Why RAG Chatbots Hit a Ceiling in Enterprise Workflows
Most enterprise AI deployments today follow the same pattern. A team connects an LLM to a knowledge base, adds a retrieval layer (RAG, or Retrieval-Augmented Generation, pulls relevant documents at query time to ground the model's response), wraps it in a chat interface, and ships it as an internal assistant. This works for information retrieval. Ask the system about a refund policy or an onboarding process and it returns a grounded answer. The problem surfaces the moment the workflow moves past answering.
A support resolution workflow ends when the ticket is updated, the refund is issued, the customer is notified, and the case is closed. Those steps happen inside ServiceNow, Salesforce, an internal billing API, and an email system. A RAG chatbot cannot write to any of them.
Many enterprise AI deployments are stuck in pilot mode. The most common root causes are not model capability problems. They are architecture problems: unclear success criteria and insufficient data or tool access to the systems the workflow touches.
| Capability | RAG Chatbot | Managed Agent |
|---|---|---|
| Information retrieval | Yes | Yes |
| Persistent state across staps | No | Yes |
| Write access to internal systems | No | Yes |
| Authorization and approval scope | No | Yes |
| Multi-step workflow execution | No | Yes |
| Tool and API integration | No | Yes |
| Audit and observability | No | Yes |
What Managed Agents in the Gemini API Actually Change
Watch: Build agents with Gemini API — Google I/O 2026
Watch the full session on the Google I/O 2026 Explore Page.
Before Google I/O 2026, building a production-grade agent on the Gemini API required choosing between two paths. The first was stateless API calls: send a prompt, receive a response, rebuild context on every turn. The second was building your own infrastructure: provision VMs, configure isolated sandboxes, manage credential injection, wire security policies, and maintain the orchestration layer across model calls.
Managed Agents significantly reduce the infrastructure work required to build production-grade agents by providing a managed runtime, persistent environments, tool execution, and state management through the Gemini API.
When a developer calls the Managed Agents API, Google provisions a remote Linux sandbox called the Antigravity harness, where the agent runs. Inside that environment, the agent can reason across multi-step tasks, execute code, call tools, read and write files, and interact with external services. State persists across interaction calls. Pass the same environment_id in a follow-up call and the agent picks up where it left off, with all files and intermediate outputs intact. Source
For enterprise teams, three specific capabilities shift the implementation calculus. First, persistent environments mean the agent maintains context across a long-horizon task, such as processing a vendor invoice through three internal approval stages, without losing state between steps. Second, custom skills let teams define agent behavior in structured Markdown files (AGENTS.md and SKILL.md) rather than writing orchestration code. A skill file describes what the agent should do in a given context, what tools it can use, and what constraints apply. Third, credential injection happens server-side through an egress proxy. The sandbox never sees credentials as environment variables or files, which removes a significant attack surface.

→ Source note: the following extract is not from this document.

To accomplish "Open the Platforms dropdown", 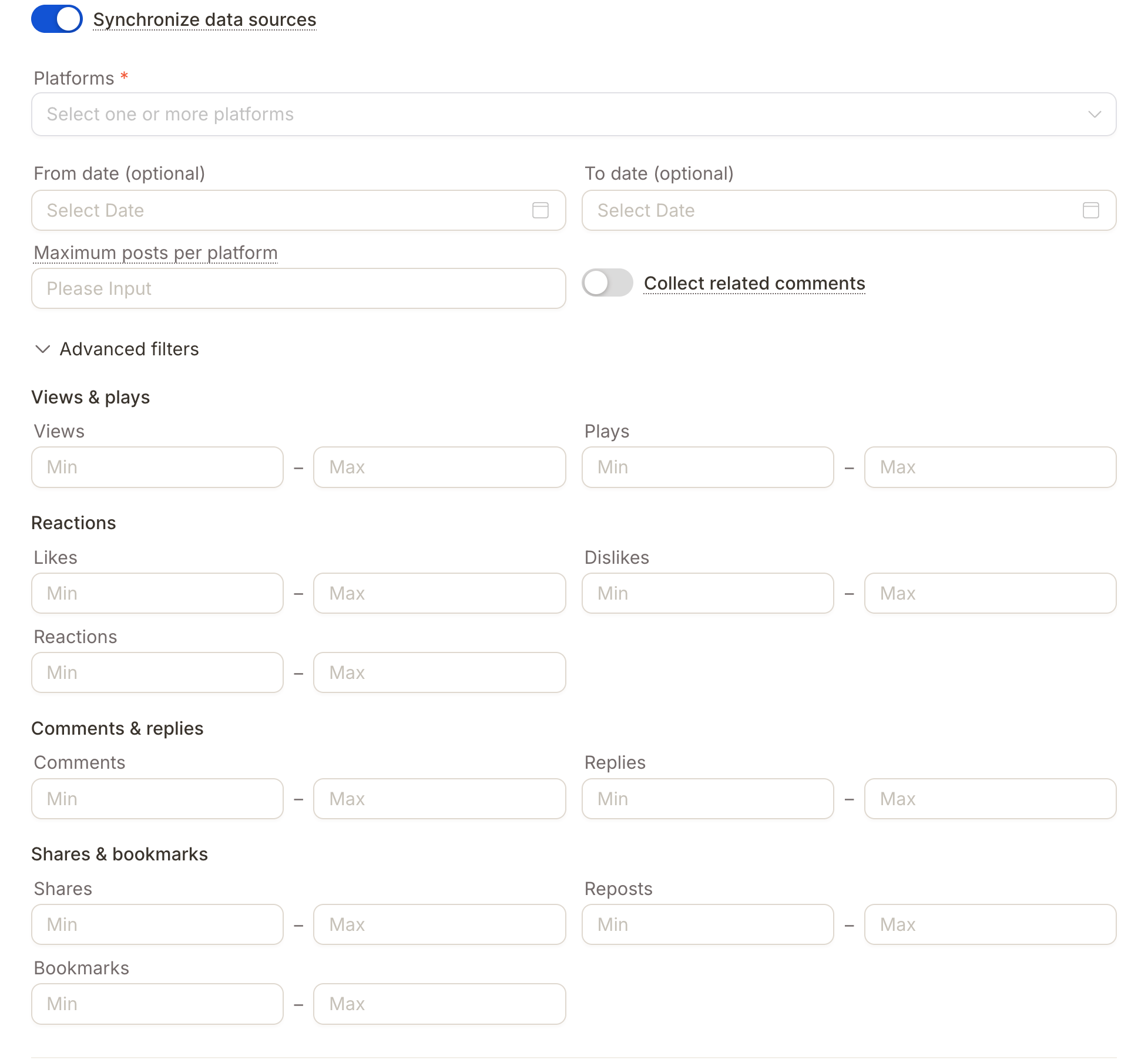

The Google Cloud documentation is explicit on scope: never pass credentials you are not comfortable with the agent using, and only provide credentials whose full scope of access you are willing to grant. That framing reflects something important. The API hands developers managed infrastructure. The enterprise control plane, covering what the agent is authorized to do, which systems it can reach, and what requires human sign-off, is still the implementing team's responsibility to design.

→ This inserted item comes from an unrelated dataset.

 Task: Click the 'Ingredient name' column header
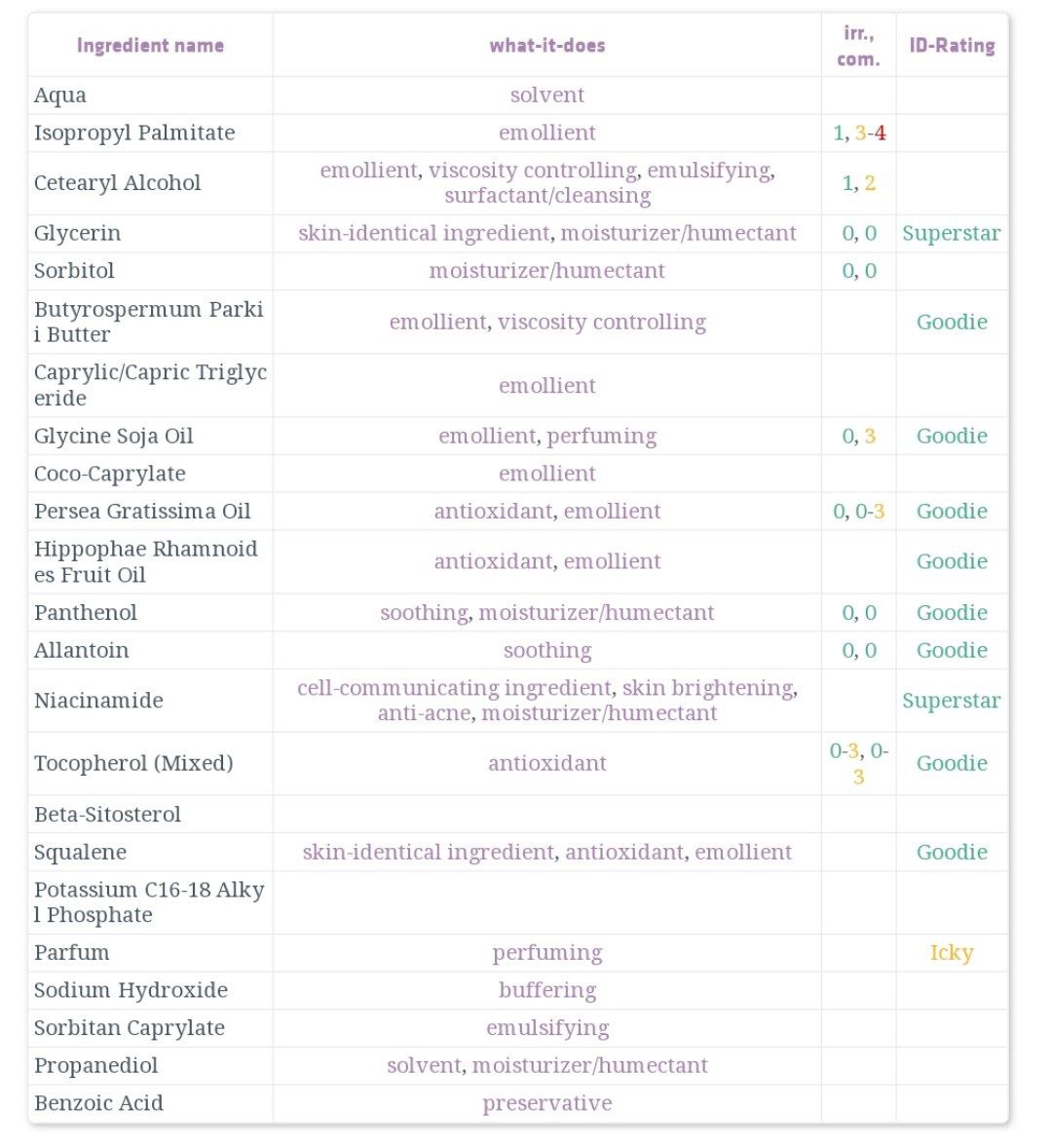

This is where GeekyAnts's work begins. Designing the authorization model, tool scope, approval gates, and audit trail for a production enterprise workflow requires a different kind of engineering.
GeekyAnts POV

Reference Architecture: From User Goal to Verified Action
A production agentic workflow on the Managed Agents API has seven layers. Understanding each layer is what separates a proof of concept from something an engineering team can maintain.
1. Interface layer
This is how the user or upstream system initiates the workflow. It can be a chat UI, a scheduled trigger, a webhook from an internal system, or an event from a message queue. The interface layer does not contain business logic. Its job is to pass a structured goal to the orchestrator and surface the result.
2. Orchestrator
This layer receives the goal, breaks it into steps, and coordinates agent calls. For simpler workflows, the Antigravity agent handles orchestration internally. For complex workflows that span multiple systems or require parallel sub-tasks, the orchestrator manages the sequence, routes to the right agent or sub-agent, and handles failures. The orchestrator also owns the human approval gate. Before any irreversible action, such as submitting a purchase order, sending an external communication, or modifying production data, the orchestrator pauses and requests confirmation from an authorized human.
3. Model layer
This is the Gemini model doing reasoning inside the Antigravity harness. Gemini 3.5 Flash handles most agentic workflows given its speed and performance on long-horizon tasks. For workflows that require complex reasoning across large documents, Gemini 3.5 Pro is the alternative, currently in development by Google. Teams do not manage this layer directly. The harness selects and manages model calls based on the agent configuration.
4. Tool and API layer
This layer contains the integrations the agent can call: internal REST APIs, database connectors, ticketing systems, communication platforms, and external services. Each tool must be registered with an explicit scope. The principle is minimal footprint: the agent gets access to the exact tools the workflow requires and nothing beyond that. This is enforced at the sandbox configuration level, not at the application level.
5. Knowledge layer
Structured context the agent retrieves when it needs it. This is where RAG still has a role, but a narrower one. The knowledge layer supports the agent's reasoning, it does not drive the workflow. Policy documents, product catalogs, and historical records sit here and are fetched as needed.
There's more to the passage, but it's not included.